Burges likened the ceremonies to Vedius Pollio's glasses, "which were not worth a man's life or livelihood," and for this and other expressions he was sent to the Tower of London.
[3] He was not kept long in prison; on sending a written copy of his sermon with a letter of submission to the king and another to the lords of the privy council, he was released.
He drew up his Apology, which was addressed to Bishop Chadderton, and sent to him in manuscript; another copy was presented to the king by a friend, Sir Thomas Jermyn of Rushbrooke, Suffolk.

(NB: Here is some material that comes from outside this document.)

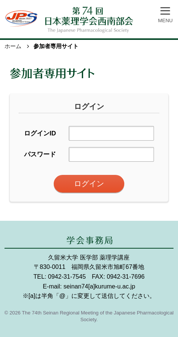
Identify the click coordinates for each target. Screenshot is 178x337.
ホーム (13, 46)
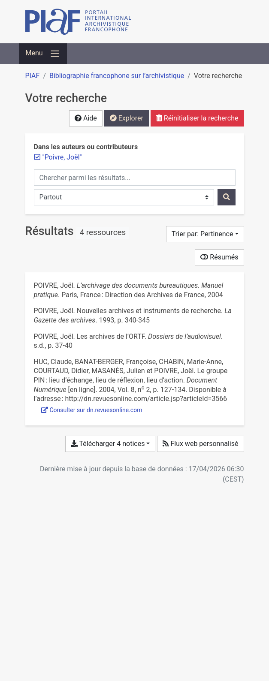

Burges seems to have returned to England in 1612 or 1613; in June of the latter year James I wrote a letter to the university of Cambridge complaining that he had been allowed to take the degree of doctor of physic without subscription to the three articles of the 36th canon.
He moved to Isleworth, and rapidly acquired a large and lucrative practice, his patients including Lucy Russell, Countess of Bedford.
Theodore Mayerne, court physician, defended him, and in June 1616 Francis Bacon wrote to George Villiers suggesting that he should intercede for Burges with the king, saying that the doctor was then prepared to subscribe, and desired to resume his ministry.
[3] Burges was elected to a preachership at Bishopsgate, and six months afterwards he was offered and he accepted the living of Sutton Coldfield in Warwickshire, which had been resigned by Edward Chetwynd on his promotion to the deanery of Bristol in July 1617.
[3] When Sir Horatio Vere went out to engage in the war of the Palatinate in 1620, Burges accompanied him as his chaplain; he does not seem to have remained long with the English force, and he was succeeded by his future son-in-law, William Ames.
At Sutton Coldfield he continued to reside till the end of his life, being, as Anthony à Wood writes, "held in much respect among the godly.